So there are two things that are being intertwined here, and not profitably. The first would be the non salutary reduction of virtual to online, and the related binary of online-offline, that has also likely outlived its usefulness as a seemingly clarifying binary. The second is the meaning of "virtual" as a modifying adjective -- its epistemic, and maybe ontological, and most definitely philosophical value. Rob Shields -- amongst many others -- has written an excellent book that provides an excellent overview of scholarly work on "virtual" as construct (The Virtual). A construct can't be falsified - rather, its use contested. So, communities can be analyzed as "virtual" that existed long before anything like "online" - which one could argue is Benedict Anderson's argument about "imagined communities" mediated by the artifact of the newspaper. So, what do we/you mean by "virtual"? Mary On 10/20/06 12:28 AM, "Sam Tilden" <tildensam@yahoo.com> wrote:
Ascribing virtuality to communities of people who inter-relate on the internet are no less robust than those generated in "Realspace associations. Most evidence suggest communities form and are robust but are they virtual? The social scientists in our midst have affirmed the formation of communites that is not in dispute.
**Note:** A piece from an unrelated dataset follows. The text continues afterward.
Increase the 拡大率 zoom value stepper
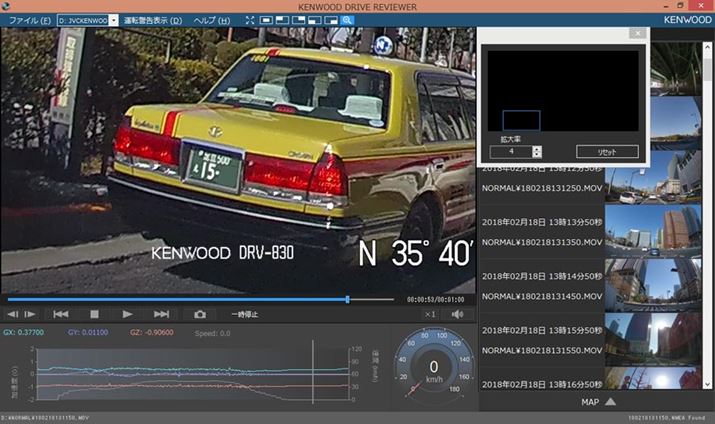(537, 148)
On another note, scholarship, it seems to me, is about constantly seeking refinement for the understanding of basic principals. More often, like piety, just slightly out of reach.
While there may not be agreement on what is knowledge, it is the quest that defines the role of scholarship. The people you mentioned may not have agreed on the precise details of the method but they did have a basic understanding that methods were necessary. One thing they did agree on is, to some degree of certainty, that the results once known would be observable by others.
As I said earlier, unsuported assertions are either opinions or fictions no matter how elegant or literary.
Communities yes, but virtual communities can be easily falsified.